On Monday, the Toronto-based producer disclosed its financial results for the three months ending March 31, booking $9 million in cannabis net revenue — with 2.0 products reportedly accounting for 90 per cent of sales. Another $0.9 million in research revenue came from Auxly subsidiary KGK Science Inc., the company said.
Auxly sells infused chocolates, gummies and vape products under three brands — Kolab Project, Foray and Dosecann — and the company said its vape products generated 65 per cent of its cannabis revenues. Auxly added that 80 per cent of those revenues were recorded in British Columbia, Alberta and Ontario.

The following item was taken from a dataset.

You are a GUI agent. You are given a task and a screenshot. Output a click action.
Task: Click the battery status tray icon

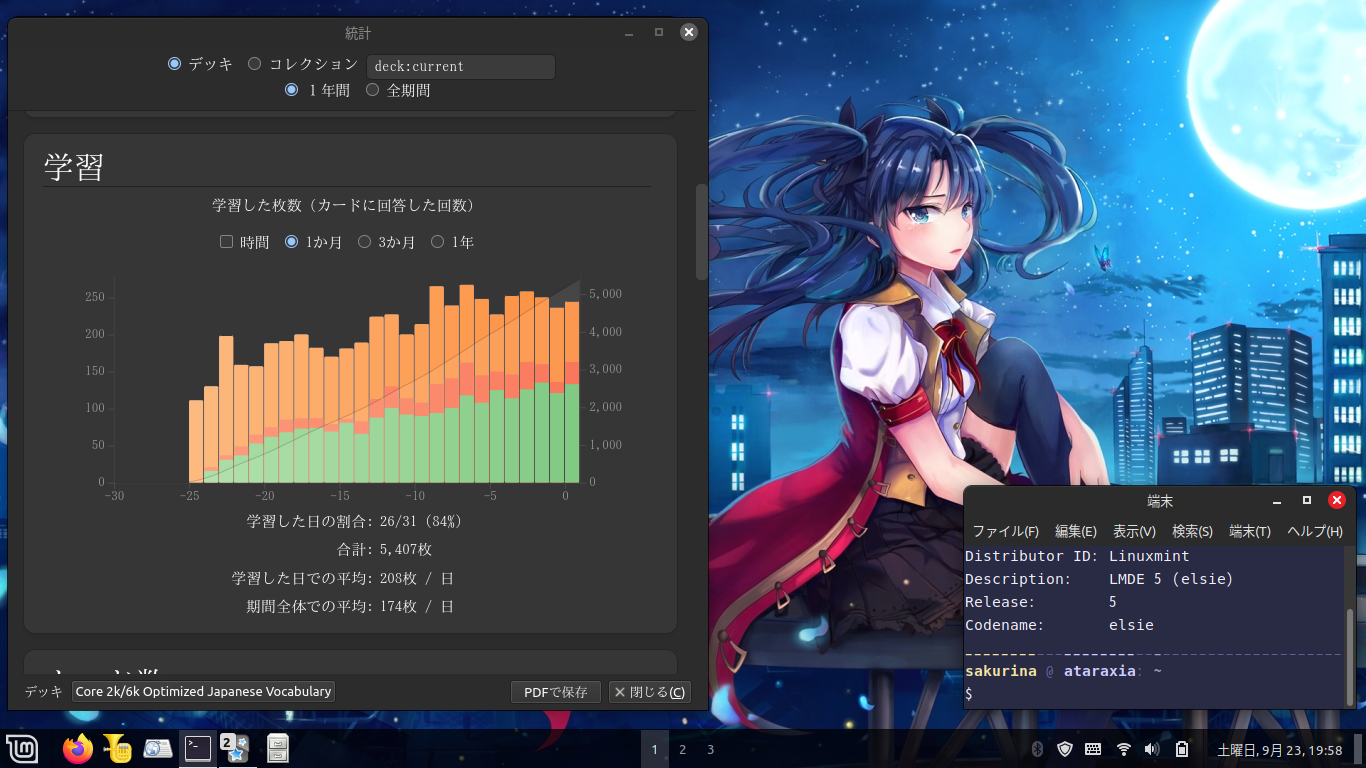click(x=1181, y=749)
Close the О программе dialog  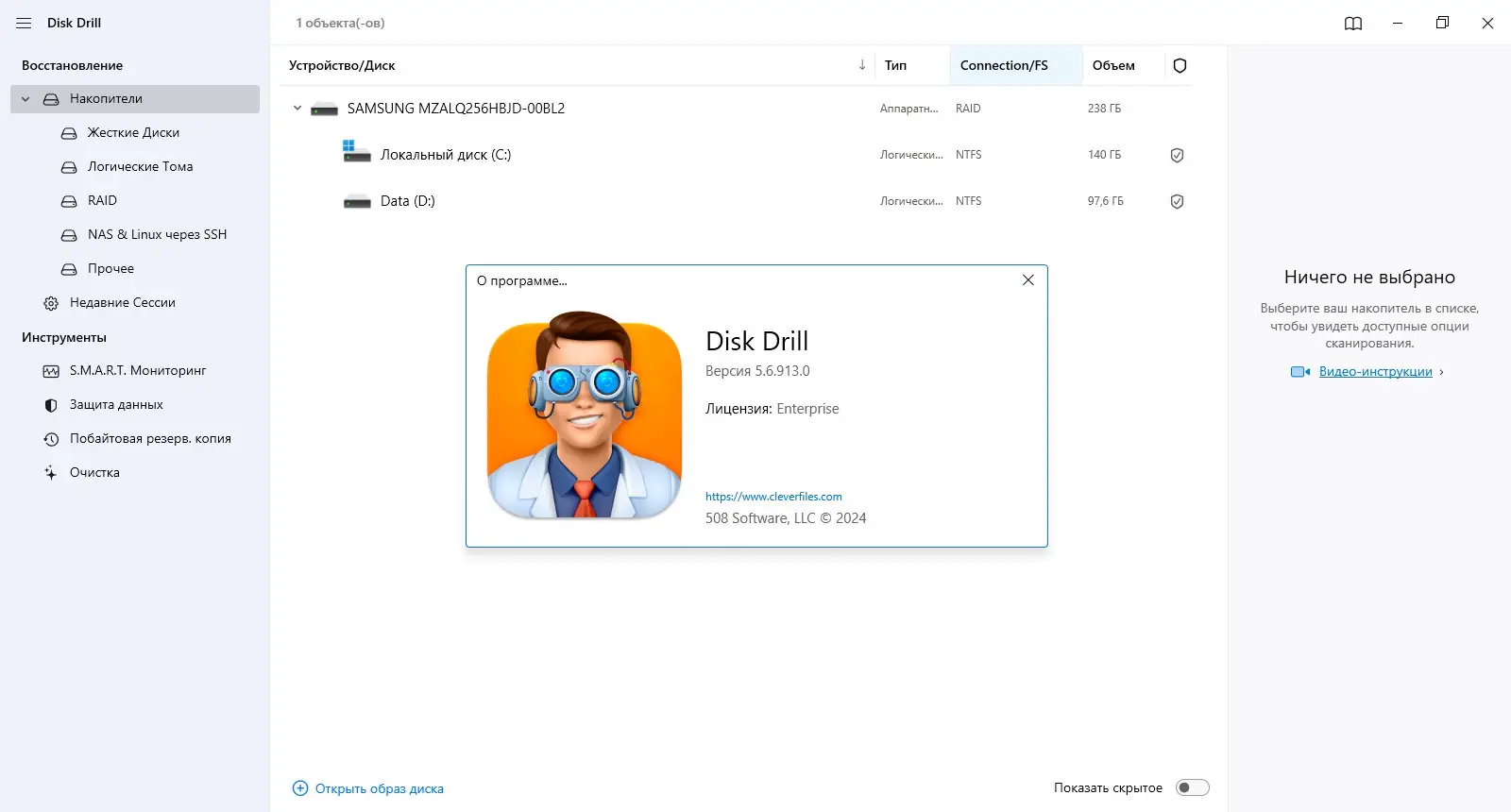tap(1028, 280)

Last July, tobacco giant Imperial Brands invested $123 million in Auxly to buy a 20 per cent stake in the Canadian producer. The two enterprises said they would research and develop vape products together using Imperial’s established vaporizer technology.
“In our first full quarter of operations we generated incredible results and are thrilled to report close to $10 million in net revenues, with $9 million of that coming from cannabis sales,” Auxly CEO Hugo Alves said in a statement. “We delivered on our promise to launch a compelling portfolio of cannabis products that deliver on our consumer promise of quality, safety and efficacy — and consumers across the country have responded with phenomenal feedback.”
In its first-quarter financial report, Auxly noted how in 2019 it has laid the foundation to become a leader in Canada’s 2.0 market, which it says will increase revenues and move the company towards positive cash flow in 2020.
Selling, general, and administrative expenses for the quarter were a reported $14 million, up almost 30 per cent from the previous quarter. Auxly attributed the increase in SG&A expenses primarily to a $2.4 million jump in wages to support new hires over the quarter to help develop and promote the 2.0 products.
The company reported an adjusted earnings before taxes, interest, depreciation and amortization loss of $8.2 million, for a total net loss of $13.2 million.
As of March 31, the company said it held $21.4 million in cash and cash equivalents. But Auxly said it secured another $25 million in convertible debenture standby financing after the first quarter in April.
The company also highlighted its craft cannabis subsidiary, Robinsons Cannabis Inc., received a sales licence from Health Canada in May. It expects to sell their hand-crafted cannabis by summer.
Auxly also said its Dosecann subsidiary partnered with Medical Cannabis by Shoppers Drug Mart in April.
Although the company said the COVID-19 pandemic hasn’t disrupted operations and supply chains, it did cause some provinces to limit in-store sales, resulting in declines in those areas in the second quarter. Auxly also warned that its overall 2020 objectives may also be impacted by the crisis.
Shares of Auxly were up 3.7 per cent on Monday, closing at $0.42 on the TSX Venture Exchange.